In the second half, Oscar, with 35, and Marcel, with 20, contributed to Brazil’s 66 points. His three-point shooting was key. This innovation in scoring had occurred in 1984, and American college students were not accustomed to the distance from the demarcation line.
In the final minutes, with more experience, the Brazilians controlled the surprising gap on the scoreboard, which ended at 120 to 115. In total, Oscar scored 46 points and finished as Pan’s top scorer with 249.
It was the first defeat for the American men’s basketball team in their country. As the organizers of the event were not considering anything less than the gold medal, they had not provided the Brazilian national anthem for the awards ceremony, which was delayed.
“It was a certain victory for the USA. They had to look for the anthem in a relatively nearby football stadium”, explains Cadum.
The celebrations and crying are still remembered.

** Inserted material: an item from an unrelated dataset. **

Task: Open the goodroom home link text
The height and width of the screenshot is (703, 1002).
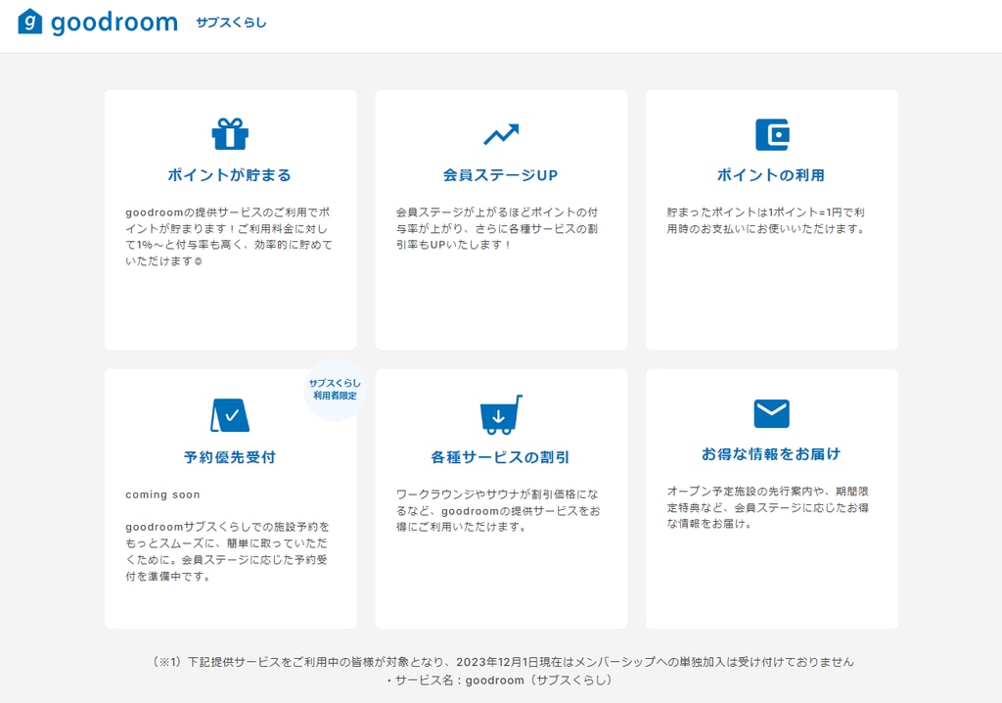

Brazilian ecstasy contrasted with the Americans’ astonishment. In common, there was everyone’s disbelief.
Achieve the impossible
The lack of great sporting achievements in Brazil at that time helped highlight the feat in Indianapolis.
Coach Ary Vidal and the players were marked by success. “Yes, it immortalized us. It will forever be remembered”, says Cadum, whose colleagues were Oscar, Marcel, Guerrinha, Israel, Gerson, Rolando, Paulinho Villas Boas, Maury, Sílvio, André and Pipoka.
He believes that the greatest legacy of that title was overcoming an obstacle that seemed insurmountable. “Bringing this into our lives, of always wanting more, of not being content with little. We carry this to this day”, he says.
It is a conclusion shared by that generation. “We beat the invincible. After that day, I started to believe that I can do anything in life. I can no longer say that you can’t do something because you can,” Marcel said on the LNB website on the occasion of the 25th anniversary of that final.
On the 36th anniversary of the achievement, in 2023, Oscar wrote on his social media profiles: “The day our team forgot the existence of the word impossible and only remembered the word courage.” He repeated that that game changed his life.
“It changed world basketball,” claims Cadum. Not only because, combined with the disappointment with the USA’s bronze medal at the following year’s Olympics, that unprecedented defeat made the Americans pressure managers to allow NBA athletes, which would finally happen at the 1992 Games.
Several basketball figures believe that that final proved the new dynamics of the game with the advent of the three-point shooting rule.
“It opened the court. Defenses could no longer stay in the box, they had to come out. This led to more individual play, one against one. And today we see in the NBA that the one against one game is what predominates because you have to score the three-point shot”, declared Marcel to Globo Esporte in 2017.